Generally, no. The goal of any legislation like this is to strike a balance of encouraging responsible innovation while dissuading bad actors. But the Rosenbach decision upsets that balance by overemphasizing the dissuading of bad actors. The result will be less innovation in Illinois. Indeed, there are already products and apps that consumers in Illinois cannot use because of BIPA, and this decision is likely to result in more companies being unwilling to run the risk of a lawsuit in Illinois.

Privacy advocates will argue that this decision guarantees better protections for biometric information in Illinois, but the lawsuits brought under BIPA generally do not claim that biometric information was not sufficiently protected or that it was misused. Rather, they allege that consumers or employees did not receive the mandated disclosures about how the information was stored or collected. That means that a company could verbally inform an employee that it is using finger scans for security, and use military-level encryption to protect the scans, but because that company did not provide that information in the format required by BIPA, that company would be subject to suit for millions of dollars.
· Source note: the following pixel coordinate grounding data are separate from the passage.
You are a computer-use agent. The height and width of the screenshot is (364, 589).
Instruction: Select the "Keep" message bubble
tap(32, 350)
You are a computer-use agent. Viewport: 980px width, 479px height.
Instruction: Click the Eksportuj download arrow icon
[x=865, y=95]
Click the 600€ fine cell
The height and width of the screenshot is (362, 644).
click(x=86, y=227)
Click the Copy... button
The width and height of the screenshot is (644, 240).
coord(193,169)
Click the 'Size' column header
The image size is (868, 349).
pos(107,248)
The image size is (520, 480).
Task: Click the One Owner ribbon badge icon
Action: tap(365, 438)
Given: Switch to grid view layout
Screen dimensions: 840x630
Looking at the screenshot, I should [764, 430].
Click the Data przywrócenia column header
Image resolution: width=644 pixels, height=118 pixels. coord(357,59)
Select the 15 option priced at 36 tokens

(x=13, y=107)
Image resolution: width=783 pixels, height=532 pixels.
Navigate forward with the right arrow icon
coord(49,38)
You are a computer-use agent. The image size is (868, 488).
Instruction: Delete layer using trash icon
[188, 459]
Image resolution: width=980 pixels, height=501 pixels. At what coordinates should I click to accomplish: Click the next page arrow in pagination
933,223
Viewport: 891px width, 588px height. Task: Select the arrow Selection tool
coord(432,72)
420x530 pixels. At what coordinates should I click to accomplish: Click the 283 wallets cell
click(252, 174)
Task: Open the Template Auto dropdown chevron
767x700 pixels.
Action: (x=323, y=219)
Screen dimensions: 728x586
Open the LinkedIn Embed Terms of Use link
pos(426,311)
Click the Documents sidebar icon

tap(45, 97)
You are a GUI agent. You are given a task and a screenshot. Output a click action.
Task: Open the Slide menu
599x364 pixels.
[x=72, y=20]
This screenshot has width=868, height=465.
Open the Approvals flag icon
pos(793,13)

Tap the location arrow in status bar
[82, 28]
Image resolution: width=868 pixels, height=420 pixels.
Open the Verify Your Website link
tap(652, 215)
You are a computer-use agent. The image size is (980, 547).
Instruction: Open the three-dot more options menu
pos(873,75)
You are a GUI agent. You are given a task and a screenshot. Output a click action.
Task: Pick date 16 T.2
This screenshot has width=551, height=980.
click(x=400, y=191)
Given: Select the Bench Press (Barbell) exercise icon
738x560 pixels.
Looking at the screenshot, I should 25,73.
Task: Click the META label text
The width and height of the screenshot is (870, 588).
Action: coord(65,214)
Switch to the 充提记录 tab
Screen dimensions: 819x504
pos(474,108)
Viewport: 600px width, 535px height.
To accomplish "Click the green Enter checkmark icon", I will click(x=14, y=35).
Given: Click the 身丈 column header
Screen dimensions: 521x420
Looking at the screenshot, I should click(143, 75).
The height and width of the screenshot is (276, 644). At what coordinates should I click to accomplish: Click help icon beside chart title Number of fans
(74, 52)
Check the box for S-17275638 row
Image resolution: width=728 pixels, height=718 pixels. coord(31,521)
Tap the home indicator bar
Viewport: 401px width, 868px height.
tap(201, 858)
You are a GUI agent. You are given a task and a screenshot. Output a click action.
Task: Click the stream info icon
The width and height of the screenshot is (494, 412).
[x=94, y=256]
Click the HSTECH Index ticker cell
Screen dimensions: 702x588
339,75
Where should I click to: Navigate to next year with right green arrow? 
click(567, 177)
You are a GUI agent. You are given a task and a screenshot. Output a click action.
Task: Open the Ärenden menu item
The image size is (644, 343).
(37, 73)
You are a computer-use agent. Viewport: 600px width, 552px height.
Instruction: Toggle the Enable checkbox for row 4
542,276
Who has been sued so far, and where?

There have been over 150 BIPA suits so far. Some of the very first BIPA-related suits were filed in 2015 and 2016 in federal court against well-known tech companies like Google, Facebook, Snapchat and Shutterfly related to their use of facial recognition technology. A small number of suits were also filed at that time against tanning salons, a daycare center, Six Flags, and the airport luggage cart rental company related to the use of finger scan technology.

In 2017 and 2018, the pace of filings increased rapidly, with the lawsuits focusing on employers that were using finger-scanning time clocks. Defendants ranged from local healthcare providers, manufacturers, and service providers to national airlines, hotels, grocery stores, and restaurant chains. Most of these later lawsuits were filed in state court.